1:0 für Paul

Ich bin ein höflicher Mensch. Da können Sie wirklich jeden Fragen. Ob man meine Macken und Eigenarten charmant oder schrecklich findet, darüber kann man streiten. Über meine guten Umgangsformen aber nicht. Dachte ich, bis mir mein Nachbar Paul vorwarf, dass meine vermeintliche Höflichkeit an Dummheit nicht zu überbieten ist. Ich sehe das anders.
Was würden Sie denn denken, wenn Sie Samstagmorgen bei strahlendem Sonnenschein, zwei älter Damen vor der Haustüre antreffen, die konzentriert die Namen der Klingelschilder betrachten? Dass sie einen Raubüberfall planen? Dass sie gleich zu randalieren beginnen und das Treppenhaus zerlegen? Vermutlich nicht. Und genau deshalb habe ich die beiden Frauen auch ins Haus gelassen ohne mich nach dem Grund zu erkundigen. Wenn man halbwegs höflich ist, dann hält man anderen die Türe auf, auch wenn man sie nicht persönlich kennt.
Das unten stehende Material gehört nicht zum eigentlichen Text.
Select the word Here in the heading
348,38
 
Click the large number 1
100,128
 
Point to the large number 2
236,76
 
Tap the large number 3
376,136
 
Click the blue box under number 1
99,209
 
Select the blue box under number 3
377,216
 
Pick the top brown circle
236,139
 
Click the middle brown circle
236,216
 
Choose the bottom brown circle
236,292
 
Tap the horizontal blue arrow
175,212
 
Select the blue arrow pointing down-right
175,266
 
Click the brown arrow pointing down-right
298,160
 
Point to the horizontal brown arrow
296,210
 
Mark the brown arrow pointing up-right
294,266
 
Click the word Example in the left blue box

Und auch was meine angebliche Dummheit betrifft liegt Paul falsch. Nachdem die beiden reizenden Damen mich nämlich ohne Einleitung fragten ob ich glücklich bin (Antwort ja) und ob ich an Gott glaube (Antwort verweigert) war ich schlau genug mich ganz schnell aus der Affaire zu ziehen.
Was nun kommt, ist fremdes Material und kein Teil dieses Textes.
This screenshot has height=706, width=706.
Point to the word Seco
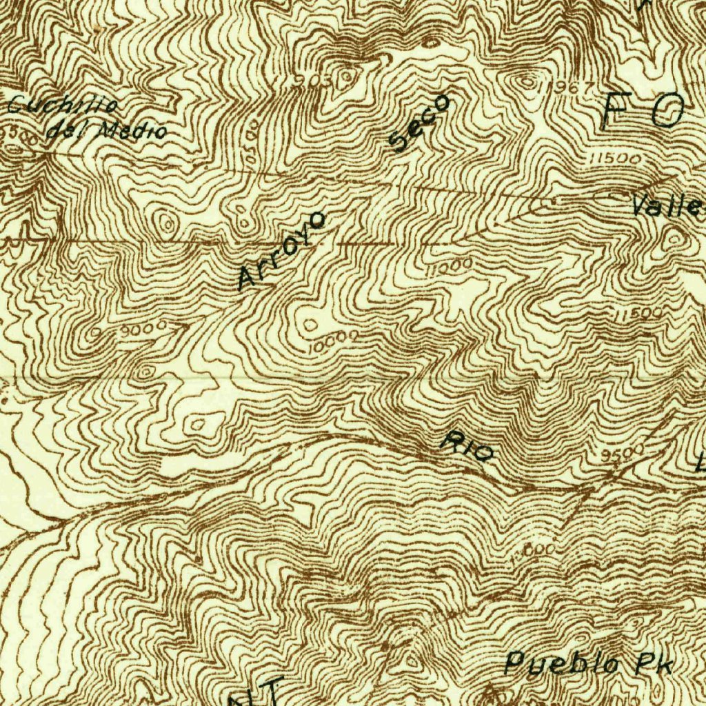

Was ich nämlich überhaupt nicht kann, ist Haustürgeschäften- und gesprächen jeder Art aus dem Weg zu gehen. Sobald mir jemand eine rührige Geschichte auftischt, kann ich nicht nein sagen. Selbst dann nicht, wenn mir völlig klar ist, dass nichts davon stimmt. In meiner ersten WG wurde mir nach nur vier Wochen verboten, die Türe zu öffenen, wenn ich alleine zu Hause war, nachdem ich ein BILD Abo abgeschlossen hatte, um das örtliche Tierheim zu unterstützen. Ich tat es, obwohl mir sehr klar war, dass der Axel Springer Verlag seine Einnahmen ganz sicher nicht so großzügig teilte. Aber die Vorstellung verwaister Hundewelpen oder nicht vermittelbarer alter Katzen lies mich unterschreiben und die wohl schlimmste Zeitung Deutschlands bestellen. Einige Jahre später abonierte ich ein anderes Wochenblatt. Niveauvoller aber trotzdem viel zu teuer für mein Studentenbudget. Und noch nicht einmal für mich. In der Wohnung meines damaligen Freundes öffnet ich die Tür als er unter der Dusche stand und saß zwei Minuten später mit einem wildfremden Mann am Küchentisch, der mir erzählte, dass er lange Jahre drogenabhängig war, keinen Job fand und nur durch das verkaufen von Zeitungsabos wieder Teil der Gesellschaft werden konnte. Natürlich half ich und unterschrieb für ein Zweijahresabo, obwohl ich einige Monate später nach Italien zog und mich bis heute frage wer von meinen Nachbarn in den Genuß der Zeitschrift kam. Genau so geht es mir, wenn zum Beispiel die Zeugen Jehovas vor der Türe stehen. Ich schaffe es einfach nicht ihnen freundlich aber konsequent zu sagen, dass ich mich nicht mit ihnen unterhalten möchte. In der Regel sind sie sehr nett und ich komme mir unfreundlich vor, wenn ich mich einem Gespräch verweigere. Das tue ich dann, indem ich mich ganz schnell verdrücke und bei besonders geschickten Fragenden einen falschen Namen und ein falsches Stockwerk nenne. Es hilft ja nichts zu sagen, dass man keine Zeit hat. Dann fragen sie, wann es denn passt und ich….genau, schaffe es nicht ehrlich zu antworten und „nie“ zu sagen. So auch bei den beiden reizenden älteren Damen. Ich flüchtete. Erbärmlich, aber immerhin höflich und meistens klappt es.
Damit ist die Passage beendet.